▶ _INSTRUÇÕES DO EXERCÍCIO_
A – Segundo o texto para leitura, qual era o nome de guerra de Vicki?
B – Resuma o texto para leitura em duas frases.

▶ _TEXTO PARA LEITURA_
▶

À noite tive um pesadelo torrencial, no qual havia uma coluna de fogo, poderosa mas contida em seus limites, que brotava de alguma profundidade. 

Hoje no trem um homem me disse: “Sofro muito. Queria me deitar para dormir e acordar daqui a um ano’. Ele falava por ele, mas também por mim. 

Carta a meus amigos

Hoje faz três meses desde a morte de minha filha, María Victoria, após uma batalha contra forças do Exército. Sei que aqueles que a conheceram choraram por ela. Outros, que são meus amigos ou me conhecem de longe, quiseram fazer chegar até mim uma voz de conforto. Dirijo-me a eles para agradecer, mas também para explicar como Vicki morreu e por que ela morreu. 

O comunicado do Exército que os jornais publicaram não difere muito, nessa ocasião, dos fatos. Efetivamente, Vicki era oficial 2º da Organização Montoneros, responsável pela imprensa sindical, e seu nome de guerra era Hilda. Efetivamente estava reunida naquele dia com quatro membros da Secretaria Política que combateram e morreram como ela. 

A forma como ela entrou para os Montoneros eu não conheço em detalhes. Aos 22 anos, idade de seu possível ingresso, distinguia-se por suas decisões firmes e claras. Nessa época, começou a trabalhar no jornal La Opinión e em pouco tempo tornou-se jornalista. O jornalismo em si não a interessava. Seus companheiros a elegeram representante sindical. Como tal, teve que enfrentar um difícil conflito com o diretor do jornal, Jacobo Timerman, a quem desprezava profundamente. O conflito estava perdido e quando Timerman começou a denunciar seus próprios jornalistas como guerrilheiros, ela pediu licença e não voltou mais.

◀

▶ _EXTRATO DE DADOS_
▶

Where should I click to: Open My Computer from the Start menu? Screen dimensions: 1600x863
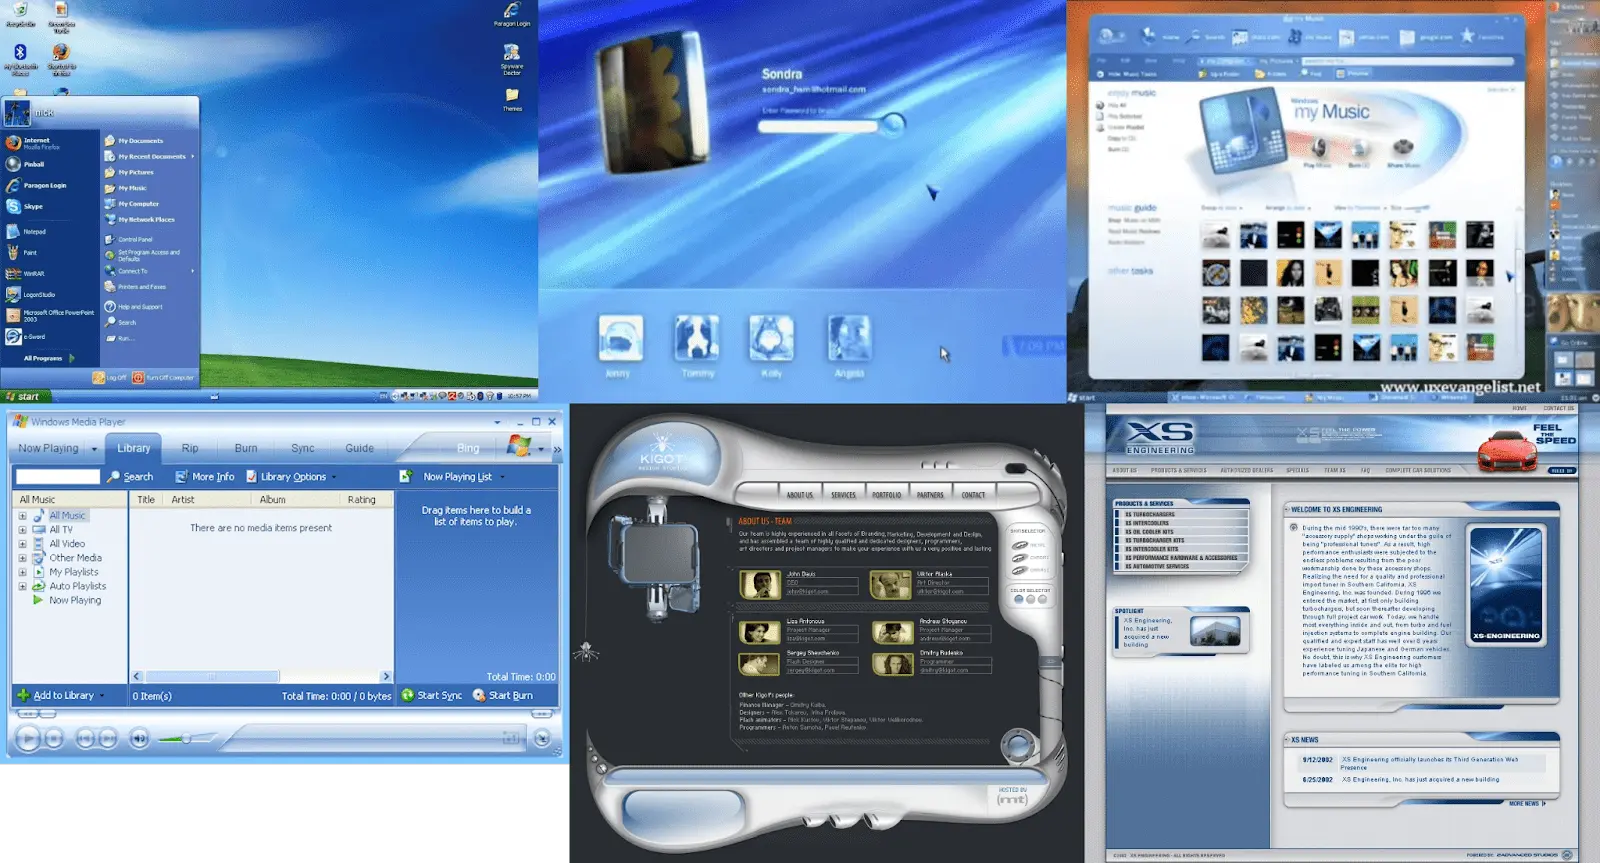coord(138,204)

◀

▶ _RESULTADOS DO EXERCÍCIO_
A – Hilda.

B – O texto relata um pesadelo com uma coluna de fogo e a fala de um homem no trem que diz sofrer muito, e então apresenta uma carta aos amigos escrita três meses após a morte de María Victoria, filha de quem escreve, numa batalha contra forças do Exército. A carta agradece as vozes de conforto, confirma que Vicki era oficial 2º da Organização Montoneros e responsável pela imprensa sindical, e conta que, como representante sindical no jornal La Opinión, ela enfrentou o diretor Jacobo Timerman até pedir licença e não voltar mais.